JAKARTA - Komisi III DPR mengingatkan Komisi Pemberantasan Korupsi (KPK) agar terus mengusut kasus korupsi di sektor pajak sampai ke akar-akarnya. KPK disarankan untuk tidak berhenti pada kasus yang menimpa Ketua Badan Pemeriksa Keuangan (BPK), Hadi Poernomo.
"Upaya KPK memerangi kejahatan di sektor pajak jangan sampai terhenti pada kasus Hadi Poernomo dan BCA. Saya mendesak KPK untuk segera mengambilalih penanganan kasus manipulasi restitusi pajak yang diduga dilakukan oleh Wilmar Group," ujar Anggota Komisi III DPR Bambang Soesatyo dalam keterangan tertulisnya di Jakarta, Senin (28/4/2014).
Bambang menjelaskan, terungkapnya kasus Wilmar Group bukan bersumber dari laporan masyarakat, melainkan dari temuan dan laporan pegawai pajak sendiri, yakni Kepala Kantor Pajak Pratama Besar Dua, M Isnaeni.
"Menurut laporan itu, dua anak usaha Wilmar Group, PT Wilmar Nabati Indonesia (WNI) dan PT Multimas Nabati Asahan (MNA) diduga memanipulasi perhitungan restitusi pajak," sebut Bambang.
Politisi Partai Golkar ini mengungkapkan, hingga Desember 2013 lalu, penanganan kasus ini tidak pernah jelas. Padahal, kasus ini mulai mengemuka sejak 2009-2010. Di mana kasus ini sempat ditangani Kejaksaan Agung (Kejagung), tetapi kemudian dikembalikan ke Ditjen Pajak dengan alasan tidak cukup bukti.
"Jangan lupa, kasus ini sempat dipendam.

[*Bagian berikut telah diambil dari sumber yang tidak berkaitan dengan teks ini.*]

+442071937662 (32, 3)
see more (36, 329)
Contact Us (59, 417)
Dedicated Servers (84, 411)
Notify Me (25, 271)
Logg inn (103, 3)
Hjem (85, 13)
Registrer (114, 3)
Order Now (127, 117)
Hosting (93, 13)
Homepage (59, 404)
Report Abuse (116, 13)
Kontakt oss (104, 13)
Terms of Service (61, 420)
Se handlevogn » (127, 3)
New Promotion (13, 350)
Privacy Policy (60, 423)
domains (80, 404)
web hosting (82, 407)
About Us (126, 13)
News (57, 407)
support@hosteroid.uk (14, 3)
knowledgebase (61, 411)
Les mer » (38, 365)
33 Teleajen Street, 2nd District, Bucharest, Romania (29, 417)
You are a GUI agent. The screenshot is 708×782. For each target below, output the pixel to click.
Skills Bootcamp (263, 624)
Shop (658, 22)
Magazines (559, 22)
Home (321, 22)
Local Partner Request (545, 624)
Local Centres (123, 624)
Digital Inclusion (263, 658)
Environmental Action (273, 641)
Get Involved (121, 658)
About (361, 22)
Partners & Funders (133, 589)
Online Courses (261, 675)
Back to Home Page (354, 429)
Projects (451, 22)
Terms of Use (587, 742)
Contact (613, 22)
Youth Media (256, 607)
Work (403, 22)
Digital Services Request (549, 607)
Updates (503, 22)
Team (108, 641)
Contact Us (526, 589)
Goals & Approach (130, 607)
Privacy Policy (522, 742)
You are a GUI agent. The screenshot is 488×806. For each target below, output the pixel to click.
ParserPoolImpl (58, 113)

Isnaeni pertama kali melaporkan kasus ini kepada atasannya, Dirjen Pajak (saat itu) Darmin Nasution dan M Tjiptardjo selaku Direktur Intelijen dan Penyidikan Pajak. Setelah delapan bulan menunggu sia-sia, Isnaeni pun membawa kasus ini ke Komisi III DPR," bebernya.
Lantaran sudah terlalu lama kasus ini diambangkan, Bambang menduga, kasus Wilmar Group ini memuat banyak kepentingan sehingga ada keengganan aparat penegak hukum untuk menanganinya.
"Oleh karena itu, sudah cukup alasan bagi KPK untuk mengambilalih penanganan kasus ini," tukasnya.
Sekadar diketahui, menurut data yang diperoleh Panja Mafia Pajak Komisi III DPR, PT Wilmar International Limited Group diduga melakukan pengelapan pajak senilai Rp500 miliar dengan modus mendirikan perusahaan (72 perusahaan) di wilayah berbeda yang memiliki usaha di bidang sawit (trading, minyak goreng dan turunannya).
Mereka kemudian melakukan perbuatan haram itu dengan cara transaksi fiktif antar perusahaan dalam grup, merekayasa laporan keuangan dan melakukan transfer pricing antar grup.
Adapun PT Wilmar sendiri memiliki kawasan izin berikat yang dilakukan guna mempermudah transaksi antar group. Mereka diduka melakukan tindak pidana perpajakan dengan menerbitkan dan menggunakan faktur pajak fiktif yang dimanfaatkan untuk proses restitusi PPN.